Assaf was calling to her. She walked back to the blanket where Abigail had laid out their late picnic of olives and tomatoes and cheeses and bread, grapes and peaches and figs. They feasted looking out over the valley, over the intensely green oasis of Jericho and the desolate plains surrounding it, facing east like the camels with the Moabite hills across the way and the Dead Sea off to the south, watching the colors of the world change as the sun sank behind them and offered these final glimpses of a glorious summer twilight over the desert.

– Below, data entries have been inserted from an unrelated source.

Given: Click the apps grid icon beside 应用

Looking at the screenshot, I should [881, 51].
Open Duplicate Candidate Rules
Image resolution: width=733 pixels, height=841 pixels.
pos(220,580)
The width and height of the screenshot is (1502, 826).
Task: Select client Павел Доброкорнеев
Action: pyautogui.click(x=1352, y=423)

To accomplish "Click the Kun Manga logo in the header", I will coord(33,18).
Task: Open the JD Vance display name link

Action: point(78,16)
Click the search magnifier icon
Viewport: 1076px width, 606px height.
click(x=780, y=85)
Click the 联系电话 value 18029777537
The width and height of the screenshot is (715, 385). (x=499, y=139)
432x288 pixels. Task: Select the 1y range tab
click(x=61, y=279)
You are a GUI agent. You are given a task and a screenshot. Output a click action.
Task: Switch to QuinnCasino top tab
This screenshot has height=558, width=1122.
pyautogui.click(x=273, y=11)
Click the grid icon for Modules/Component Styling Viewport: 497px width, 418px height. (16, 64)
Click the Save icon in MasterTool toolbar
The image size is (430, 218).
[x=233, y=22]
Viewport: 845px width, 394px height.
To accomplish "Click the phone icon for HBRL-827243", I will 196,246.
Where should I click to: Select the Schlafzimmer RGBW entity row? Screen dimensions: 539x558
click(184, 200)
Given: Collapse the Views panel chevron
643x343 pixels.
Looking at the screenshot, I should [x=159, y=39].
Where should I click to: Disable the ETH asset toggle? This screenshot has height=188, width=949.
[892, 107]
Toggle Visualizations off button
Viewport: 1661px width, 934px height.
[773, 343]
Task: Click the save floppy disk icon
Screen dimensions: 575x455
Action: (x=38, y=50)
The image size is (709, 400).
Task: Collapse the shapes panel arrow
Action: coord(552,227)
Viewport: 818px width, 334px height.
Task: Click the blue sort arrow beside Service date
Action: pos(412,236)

As the feast ended Abigail made her announcement. She was going to have Assaf's child. Anna tried to hold back her tears but the tears came anyway. Certainly it was joy she felt, but there was also sadness in her heart. Assaf put his arm around her to comfort her. Tajar made a gesture and Abigail and Assaf left them for a few minutes to wander over near the wadi. Tajar took Anna's hand.
I didn't want to say it in front of them, whispered Anna, but I couldn't help thinking of all the things this unborn child will have to go through someday. It just seemed to overwhelm me for a moment. The things we come to know in time . . . the endless farewells of life. You understand, don't you?
Tajar squeezed her hand. Oh yes, he said. Memory we call it, you and I . . . and yes, dear Anna, I do understand.
The hills across the valley dimmed with the last of the day's light. Anna wiped her eyes and looked up. She was smiling now and Tajar smiled with her. He waved for Abigail and Assaf to come back.
And now, dearest Anna, he said, isn't it time for us to make our way up the mountain to our mythical city . . .
our beautiful and imaginary and oh-so-real Jerusalem?